Rows showing where targets appear:

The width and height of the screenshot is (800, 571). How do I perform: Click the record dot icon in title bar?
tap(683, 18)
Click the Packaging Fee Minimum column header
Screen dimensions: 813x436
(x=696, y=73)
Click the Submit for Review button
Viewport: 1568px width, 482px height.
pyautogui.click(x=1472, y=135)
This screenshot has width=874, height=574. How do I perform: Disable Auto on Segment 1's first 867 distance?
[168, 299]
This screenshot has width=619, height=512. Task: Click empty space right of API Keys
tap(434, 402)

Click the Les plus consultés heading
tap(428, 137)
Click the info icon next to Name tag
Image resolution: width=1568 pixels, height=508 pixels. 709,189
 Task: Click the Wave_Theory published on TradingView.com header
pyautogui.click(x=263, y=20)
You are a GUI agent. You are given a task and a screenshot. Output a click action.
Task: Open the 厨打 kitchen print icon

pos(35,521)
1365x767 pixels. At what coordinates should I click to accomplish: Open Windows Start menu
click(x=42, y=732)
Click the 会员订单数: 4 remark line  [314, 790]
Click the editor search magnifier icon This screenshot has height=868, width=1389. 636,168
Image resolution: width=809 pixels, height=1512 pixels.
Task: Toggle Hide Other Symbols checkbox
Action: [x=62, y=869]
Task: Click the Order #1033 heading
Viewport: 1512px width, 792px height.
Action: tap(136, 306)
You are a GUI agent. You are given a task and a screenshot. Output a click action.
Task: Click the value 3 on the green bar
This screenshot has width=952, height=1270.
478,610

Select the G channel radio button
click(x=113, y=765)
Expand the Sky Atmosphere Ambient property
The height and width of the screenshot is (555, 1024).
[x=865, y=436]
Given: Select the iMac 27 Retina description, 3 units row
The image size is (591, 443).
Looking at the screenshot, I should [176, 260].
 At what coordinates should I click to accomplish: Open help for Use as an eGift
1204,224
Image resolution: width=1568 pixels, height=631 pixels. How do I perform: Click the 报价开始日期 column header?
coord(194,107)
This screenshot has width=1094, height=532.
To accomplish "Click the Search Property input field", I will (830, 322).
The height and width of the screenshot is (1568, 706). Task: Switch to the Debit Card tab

TASK INSTRUCTIONS:
Copy all of the rows above line for line, without changing anything.

EXERCISE RESPONSE:
The width and height of the screenshot is (800, 571). How do I perform: Click the record dot icon in title bar?
tap(683, 18)
Click the Packaging Fee Minimum column header
Screen dimensions: 813x436
(x=696, y=73)
Click the Submit for Review button
Viewport: 1568px width, 482px height.
pyautogui.click(x=1472, y=135)
This screenshot has width=874, height=574. How do I perform: Disable Auto on Segment 1's first 867 distance?
[168, 299]
This screenshot has width=619, height=512. Task: Click empty space right of API Keys
tap(434, 402)

Click the Les plus consultés heading
tap(428, 137)
Click the info icon next to Name tag
Image resolution: width=1568 pixels, height=508 pixels. 709,189
 Task: Click the Wave_Theory published on TradingView.com header
pyautogui.click(x=263, y=20)
You are a GUI agent. You are given a task and a screenshot. Output a click action.
Task: Open the 厨打 kitchen print icon

pos(35,521)
1365x767 pixels. At what coordinates should I click to accomplish: Open Windows Start menu
click(x=42, y=732)
Click the 会员订单数: 4 remark line  [314, 790]
Click the editor search magnifier icon This screenshot has height=868, width=1389. 636,168
Image resolution: width=809 pixels, height=1512 pixels.
Task: Toggle Hide Other Symbols checkbox
Action: [x=62, y=869]
Task: Click the Order #1033 heading
Viewport: 1512px width, 792px height.
Action: tap(136, 306)
You are a GUI agent. You are given a task and a screenshot. Output a click action.
Task: Click the value 3 on the green bar
This screenshot has width=952, height=1270.
478,610

Select the G channel radio button
click(x=113, y=765)
Expand the Sky Atmosphere Ambient property
The height and width of the screenshot is (555, 1024).
[x=865, y=436]
Given: Select the iMac 27 Retina description, 3 units row
The image size is (591, 443).
Looking at the screenshot, I should [176, 260].
 At what coordinates should I click to accomplish: Open help for Use as an eGift
1204,224
Image resolution: width=1568 pixels, height=631 pixels. How do I perform: Click the 报价开始日期 column header?
coord(194,107)
This screenshot has width=1094, height=532.
To accomplish "Click the Search Property input field", I will (830, 322).
The height and width of the screenshot is (1568, 706). Task: Switch to the Debit Card tab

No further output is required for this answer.